Audits by his office have targeted hospitals in some 13 states. In addition, several states are pursuing recoveries on their own, and some are working in conjunction with the Harrisburg office.
Hospitals that forgo a settlement may be charged with violations under the federal False Claims Act. Violators of that Civil War-era legislation could pay damages of up to three times the amount of the false claim plus fines of $5,000 to $10,000 per claim. That's why, by and large, most hospitals are choosing to settle.
Although hospitals these days are being hit with other types of federal audits, the 72-hour-window issue is no less important, says Dan Rode, director of the Healthcare Financial Management Association's Knowledge Network. "It tends to be an issue when it's a state that's being hit with it," he says.

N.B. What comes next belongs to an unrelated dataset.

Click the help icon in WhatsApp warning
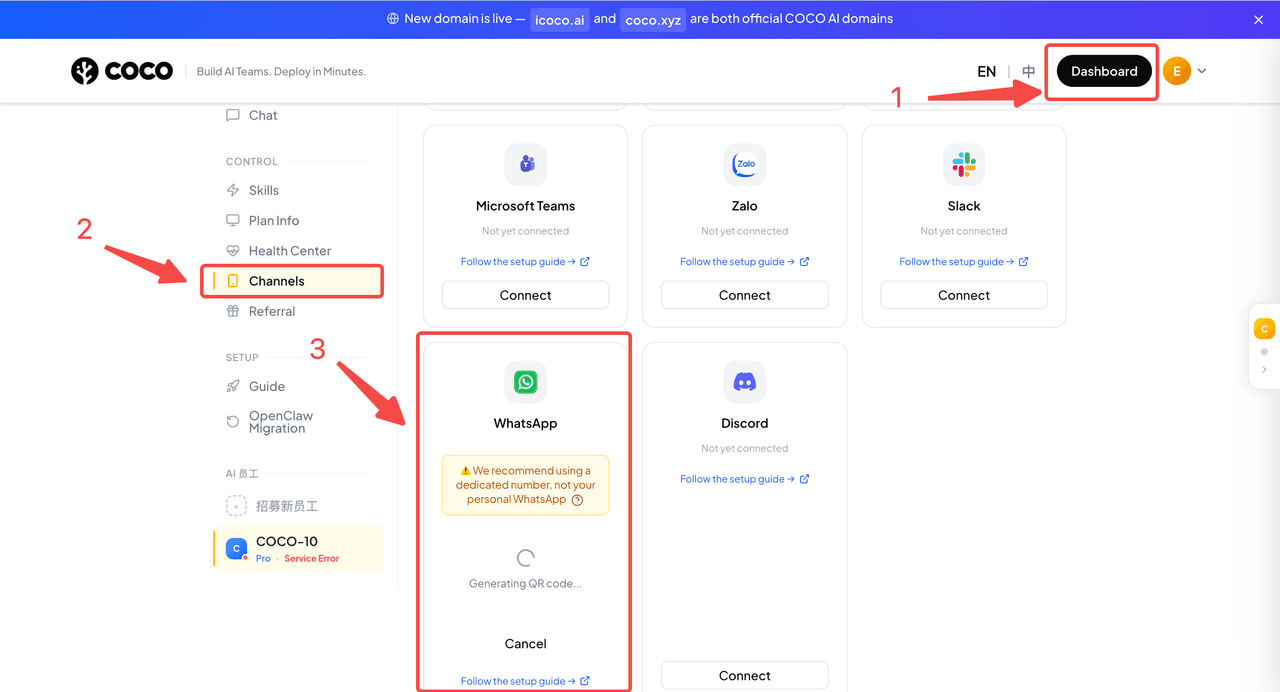click(x=577, y=500)
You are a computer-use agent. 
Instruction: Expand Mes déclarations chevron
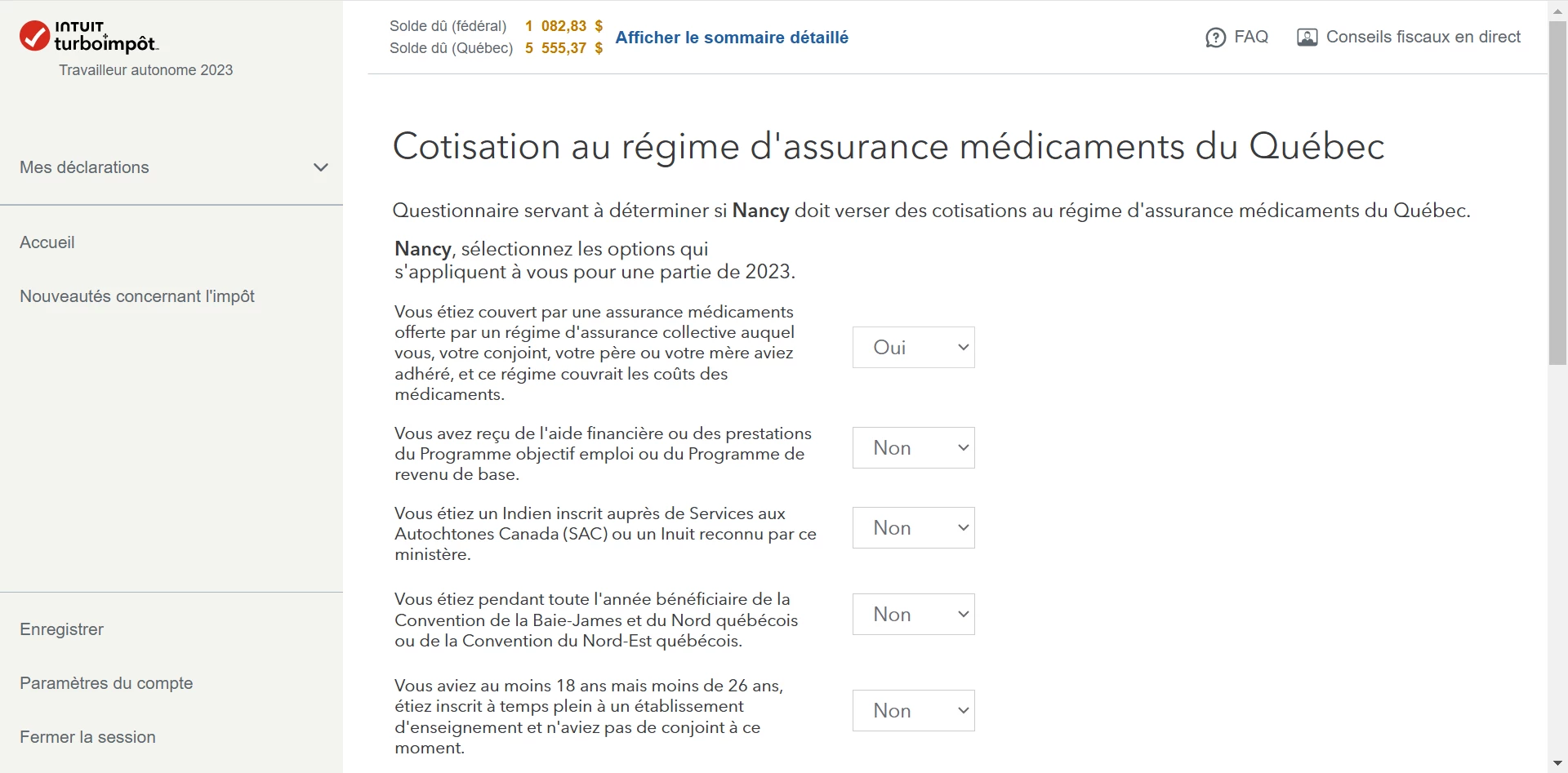tap(321, 167)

But even in states that haven't been targeted, CFOs are taking pre-emptive action by making sure the appropriate admitting procedures are in place and setting up billing procedures that will capture the problem.
Proclaiming the initiative a success, Barasch dismisses provider complaints that the government's approach has become more vicious as honest billing errors are attacked as evidence of fraud. "I think it means we're doing a better job of rooting out the healthcare fraud that's out there," he says.